2026-05-19 ジョージア工科大学
<関連情報>
- https://research.gatech.edu/online-age-checks-create-pointless-privacy-risk
- https://mikespecter.com/assets/pdf/AgeVerification.pdf
論文提出をお願いします:ウェブ上の年齢確認に関する最初の考察 Papers, Please: A First Look at Age Verification on the Web
Shreyas Minocha, Isaac Sheridan, Harry Oppenheimer, Paul Pearce, and Michael A. Specter
Abstract
Since 2022, twenty-five US states covering more than 40% of the US population have adopted laws compelling websites with content “harmful to minors” to verify their users’ ages. Many websites that comply with these laws are widely reported to rely on third-party services, effectively outsourcing the age verification process. However, little is known about how these services are shaping the web and affecting user privacy.
In this work, we conduct the first large-scale exploration of age verification providers on the web. We begin by exploring the CrUX top one million websites from three different states— two with legal age verification mandates and one without—to identify the prevalence and composition of age verification services. We then reverse engineer Yoti, the dominant age verification provider, and provide an in-depth privacy analysis.
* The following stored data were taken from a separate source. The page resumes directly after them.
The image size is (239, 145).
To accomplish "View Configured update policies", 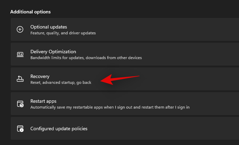I will click(x=59, y=129).

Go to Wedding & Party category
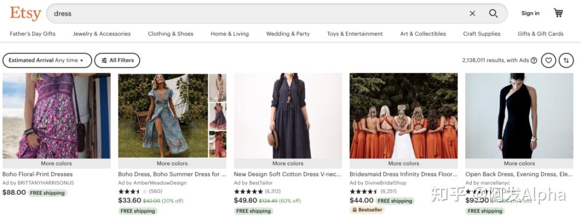(x=288, y=34)
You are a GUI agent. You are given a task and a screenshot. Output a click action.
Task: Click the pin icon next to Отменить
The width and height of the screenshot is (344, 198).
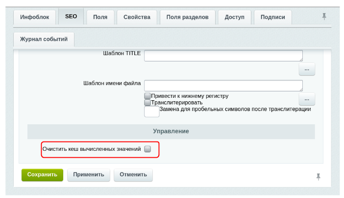click(x=319, y=176)
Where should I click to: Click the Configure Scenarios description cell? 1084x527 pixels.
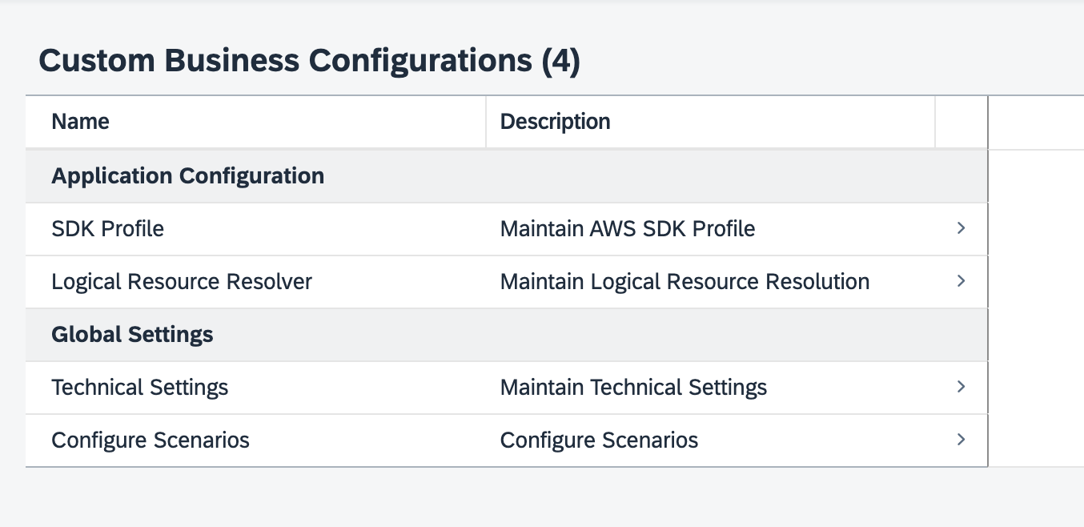point(598,440)
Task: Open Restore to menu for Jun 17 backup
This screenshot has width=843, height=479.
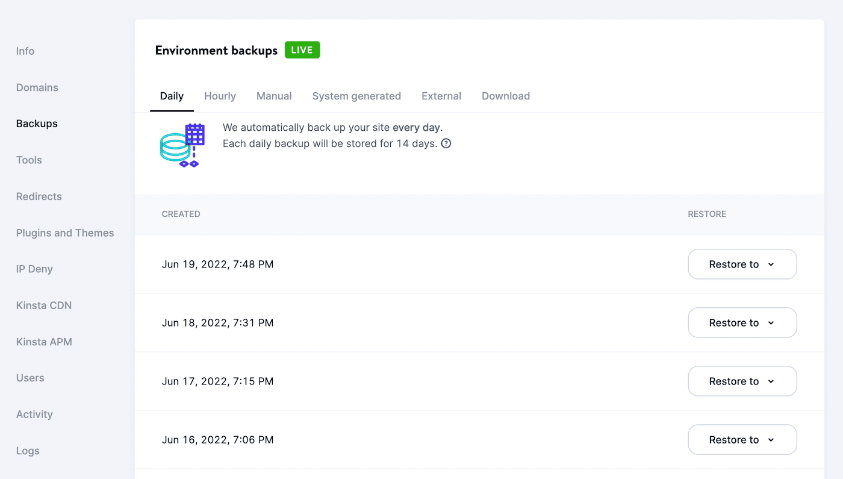Action: pos(742,381)
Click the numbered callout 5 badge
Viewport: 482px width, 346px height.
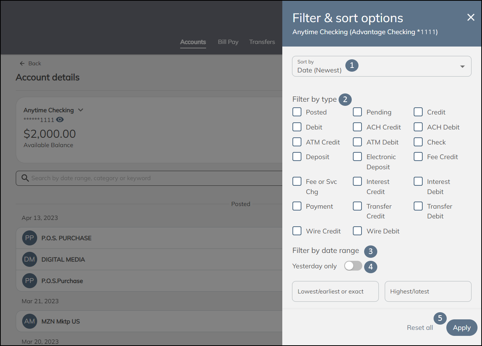(440, 318)
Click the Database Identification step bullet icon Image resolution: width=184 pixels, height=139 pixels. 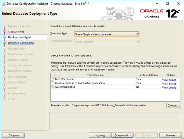click(5, 43)
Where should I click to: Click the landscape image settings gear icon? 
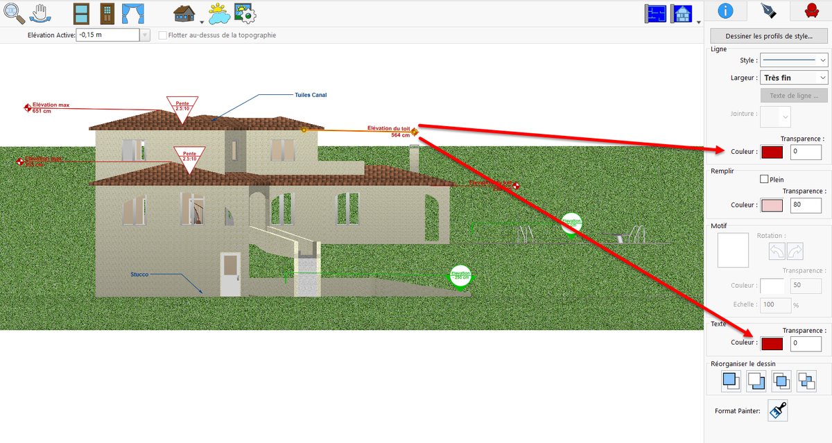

Our findings show that age verification services can be ineffective in restricting minors, create significant new privacy risks for end users, and are causing the first instance of cross-state balkanization of the web in the US. We find that Yoti often requires end users to share sensitive data—photos of their face, government IDs, credit card details, browser f ingerprinting data, the website being accessed, and more. Such data may be entrusted not only to the contracted provider, but also to several “fourth parties” that are significantly less visible to users. We identify security and privacy issues, and connect these findings to key assumptions underlying recent Supreme Court precedent.